Getting in the flow

[Note: a version of this post originally appeared at Searching for the Called.]

In the field of positive psychology, focus is placed not on the diagnosis and treatment of maladies but on creating the conditions for human flourishing. A key aspect of thriving is engagement, when we are so into what we are doing that everything else fades into the background while we are doing it. The flow model developed by Mihalyi Csikszentmihalyi says that for a person to be deeply engaged in an activity, her skill level must be in relative balance with the challenge of the task. If her skill availability is high while the difficulty of the task is low, she will quickly get bored. If the challenge outweighs her talents, her anxiety ratchets up.

What does the flow model reveal to you about your work? Specifically:

When are you deeply engaged in ministry? At these moments you are most likely living into your God-given calling.

When are you bored? Though you might have developed some reliable skills to carry out these less scintillating tasks, you are not building on your innate strengths.

When are you anxious? There is such a thing as a healthy stretch, which is a challenge that fosters our personal or professional growth. When we are overextended, however, we can start to believe that we are frauds and worry that we will fail those who rely on us.

Take a look at your responses to the above questions.

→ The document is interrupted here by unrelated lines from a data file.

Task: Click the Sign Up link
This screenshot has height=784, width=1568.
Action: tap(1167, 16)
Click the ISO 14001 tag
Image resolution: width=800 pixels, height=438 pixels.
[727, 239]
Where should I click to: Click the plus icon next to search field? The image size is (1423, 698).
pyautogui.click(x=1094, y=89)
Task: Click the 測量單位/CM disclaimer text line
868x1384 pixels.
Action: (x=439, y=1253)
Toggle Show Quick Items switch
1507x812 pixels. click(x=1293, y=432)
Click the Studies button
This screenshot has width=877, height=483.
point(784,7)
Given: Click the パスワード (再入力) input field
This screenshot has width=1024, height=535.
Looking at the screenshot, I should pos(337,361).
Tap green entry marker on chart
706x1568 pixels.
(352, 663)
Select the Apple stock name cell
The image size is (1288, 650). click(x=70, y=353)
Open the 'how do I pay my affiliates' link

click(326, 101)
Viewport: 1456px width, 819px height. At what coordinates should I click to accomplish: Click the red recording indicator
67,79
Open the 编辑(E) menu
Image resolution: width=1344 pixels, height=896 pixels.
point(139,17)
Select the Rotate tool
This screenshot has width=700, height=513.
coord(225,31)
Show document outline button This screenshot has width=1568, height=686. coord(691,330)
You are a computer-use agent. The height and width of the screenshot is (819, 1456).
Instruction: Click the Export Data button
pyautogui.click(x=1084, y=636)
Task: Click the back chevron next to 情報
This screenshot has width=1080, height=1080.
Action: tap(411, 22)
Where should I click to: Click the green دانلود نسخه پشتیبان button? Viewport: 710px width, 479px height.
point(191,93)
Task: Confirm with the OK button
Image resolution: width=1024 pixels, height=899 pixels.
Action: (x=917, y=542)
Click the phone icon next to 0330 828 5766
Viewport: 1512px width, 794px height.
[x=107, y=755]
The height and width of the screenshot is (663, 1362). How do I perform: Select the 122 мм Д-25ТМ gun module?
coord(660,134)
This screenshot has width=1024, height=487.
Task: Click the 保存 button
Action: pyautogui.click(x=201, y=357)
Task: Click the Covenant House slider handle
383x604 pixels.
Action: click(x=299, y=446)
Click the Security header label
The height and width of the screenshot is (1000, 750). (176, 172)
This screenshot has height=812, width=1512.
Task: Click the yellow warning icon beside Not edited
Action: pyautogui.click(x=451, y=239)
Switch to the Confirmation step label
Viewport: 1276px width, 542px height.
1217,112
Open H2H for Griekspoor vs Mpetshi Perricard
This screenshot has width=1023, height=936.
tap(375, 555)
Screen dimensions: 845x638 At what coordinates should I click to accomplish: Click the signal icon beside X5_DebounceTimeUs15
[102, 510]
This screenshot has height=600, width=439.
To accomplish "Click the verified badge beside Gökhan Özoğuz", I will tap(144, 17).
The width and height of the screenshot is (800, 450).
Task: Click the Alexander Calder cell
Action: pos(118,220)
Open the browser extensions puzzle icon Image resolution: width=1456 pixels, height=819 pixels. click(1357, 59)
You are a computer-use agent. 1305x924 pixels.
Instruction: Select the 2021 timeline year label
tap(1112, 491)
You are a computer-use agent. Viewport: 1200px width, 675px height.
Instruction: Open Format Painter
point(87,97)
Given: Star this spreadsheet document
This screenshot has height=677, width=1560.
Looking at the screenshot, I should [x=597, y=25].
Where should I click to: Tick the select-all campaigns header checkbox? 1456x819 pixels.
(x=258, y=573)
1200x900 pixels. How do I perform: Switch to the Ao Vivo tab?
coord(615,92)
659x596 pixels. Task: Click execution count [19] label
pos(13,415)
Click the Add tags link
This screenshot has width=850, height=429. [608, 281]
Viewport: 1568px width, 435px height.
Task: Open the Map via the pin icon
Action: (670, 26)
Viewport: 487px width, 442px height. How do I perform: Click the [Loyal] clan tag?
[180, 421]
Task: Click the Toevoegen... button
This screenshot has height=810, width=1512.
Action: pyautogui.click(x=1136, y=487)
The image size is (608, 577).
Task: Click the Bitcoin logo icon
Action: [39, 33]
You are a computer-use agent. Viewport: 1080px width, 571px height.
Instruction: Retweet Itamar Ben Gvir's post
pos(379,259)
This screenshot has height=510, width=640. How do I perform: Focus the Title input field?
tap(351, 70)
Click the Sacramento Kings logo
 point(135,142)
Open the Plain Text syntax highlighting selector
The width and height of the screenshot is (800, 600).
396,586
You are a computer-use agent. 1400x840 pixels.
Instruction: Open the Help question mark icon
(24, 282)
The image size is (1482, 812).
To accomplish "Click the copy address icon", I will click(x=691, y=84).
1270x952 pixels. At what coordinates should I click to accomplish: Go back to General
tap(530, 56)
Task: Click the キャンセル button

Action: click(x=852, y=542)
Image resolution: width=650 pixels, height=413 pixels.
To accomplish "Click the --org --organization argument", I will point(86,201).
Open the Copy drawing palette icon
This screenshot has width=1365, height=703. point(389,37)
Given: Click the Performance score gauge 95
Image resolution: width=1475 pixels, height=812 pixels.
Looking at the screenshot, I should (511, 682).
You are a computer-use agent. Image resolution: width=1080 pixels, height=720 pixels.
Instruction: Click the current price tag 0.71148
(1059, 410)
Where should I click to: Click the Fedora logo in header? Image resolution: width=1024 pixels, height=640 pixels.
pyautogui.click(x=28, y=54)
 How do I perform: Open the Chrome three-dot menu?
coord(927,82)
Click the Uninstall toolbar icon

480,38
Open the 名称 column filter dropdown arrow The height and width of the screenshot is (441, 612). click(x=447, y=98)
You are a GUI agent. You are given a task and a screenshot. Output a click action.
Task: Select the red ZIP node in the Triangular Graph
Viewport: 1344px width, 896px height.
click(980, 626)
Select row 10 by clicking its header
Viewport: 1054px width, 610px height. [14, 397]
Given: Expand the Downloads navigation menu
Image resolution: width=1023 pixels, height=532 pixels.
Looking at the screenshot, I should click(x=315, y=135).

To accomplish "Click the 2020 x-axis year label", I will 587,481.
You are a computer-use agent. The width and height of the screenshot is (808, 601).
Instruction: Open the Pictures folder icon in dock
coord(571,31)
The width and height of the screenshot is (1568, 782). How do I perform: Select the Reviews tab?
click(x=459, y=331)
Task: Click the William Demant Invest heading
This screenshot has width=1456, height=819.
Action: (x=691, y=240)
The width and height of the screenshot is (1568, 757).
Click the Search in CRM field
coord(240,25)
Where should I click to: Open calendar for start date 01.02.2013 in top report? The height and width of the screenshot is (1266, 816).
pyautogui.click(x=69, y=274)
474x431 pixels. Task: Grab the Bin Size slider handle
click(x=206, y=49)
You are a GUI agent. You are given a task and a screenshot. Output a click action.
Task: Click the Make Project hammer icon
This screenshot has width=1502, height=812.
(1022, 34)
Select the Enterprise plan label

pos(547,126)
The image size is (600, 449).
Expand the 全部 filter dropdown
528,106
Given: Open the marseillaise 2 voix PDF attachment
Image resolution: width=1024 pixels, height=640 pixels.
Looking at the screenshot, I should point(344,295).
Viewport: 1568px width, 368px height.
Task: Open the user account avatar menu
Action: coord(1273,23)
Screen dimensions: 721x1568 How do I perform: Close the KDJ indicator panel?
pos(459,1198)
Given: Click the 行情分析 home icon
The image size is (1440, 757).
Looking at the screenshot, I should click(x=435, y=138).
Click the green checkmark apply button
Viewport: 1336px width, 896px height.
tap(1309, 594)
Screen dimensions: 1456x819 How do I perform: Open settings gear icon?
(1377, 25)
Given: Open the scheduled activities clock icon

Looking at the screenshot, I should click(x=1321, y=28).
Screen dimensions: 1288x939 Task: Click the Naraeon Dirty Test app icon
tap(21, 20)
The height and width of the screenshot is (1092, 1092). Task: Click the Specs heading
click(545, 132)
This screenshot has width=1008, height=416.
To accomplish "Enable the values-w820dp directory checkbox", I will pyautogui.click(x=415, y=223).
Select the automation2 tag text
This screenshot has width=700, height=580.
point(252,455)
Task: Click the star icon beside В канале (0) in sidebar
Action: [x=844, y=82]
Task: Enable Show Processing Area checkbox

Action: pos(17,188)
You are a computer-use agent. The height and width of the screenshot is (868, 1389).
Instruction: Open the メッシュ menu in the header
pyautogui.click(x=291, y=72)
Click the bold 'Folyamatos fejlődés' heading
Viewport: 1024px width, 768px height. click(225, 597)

What are the percentages of time spent on engaging, boring, and anxiety-producing tasks? Everyone has some tasks that fall into the latter two categories – that’s part of work life (and adulting in general, for that matter). But if those aspects are disproportionately large, it’s time to look at ways to revamp your job description. What dull or stressful assignments can be eliminated or shrunk if they’re less essential or redistributed to others who can do them better and with more enthusiasm if they are truly important? Your personnel committee or pastoral relations committee might be able to help you assess this.

If there’s not much that can be changed, then it’s time to consider whether your position is still a good fit for you. If not, what might a great fit look like? Your gifts are too valuable not to be fully engaged.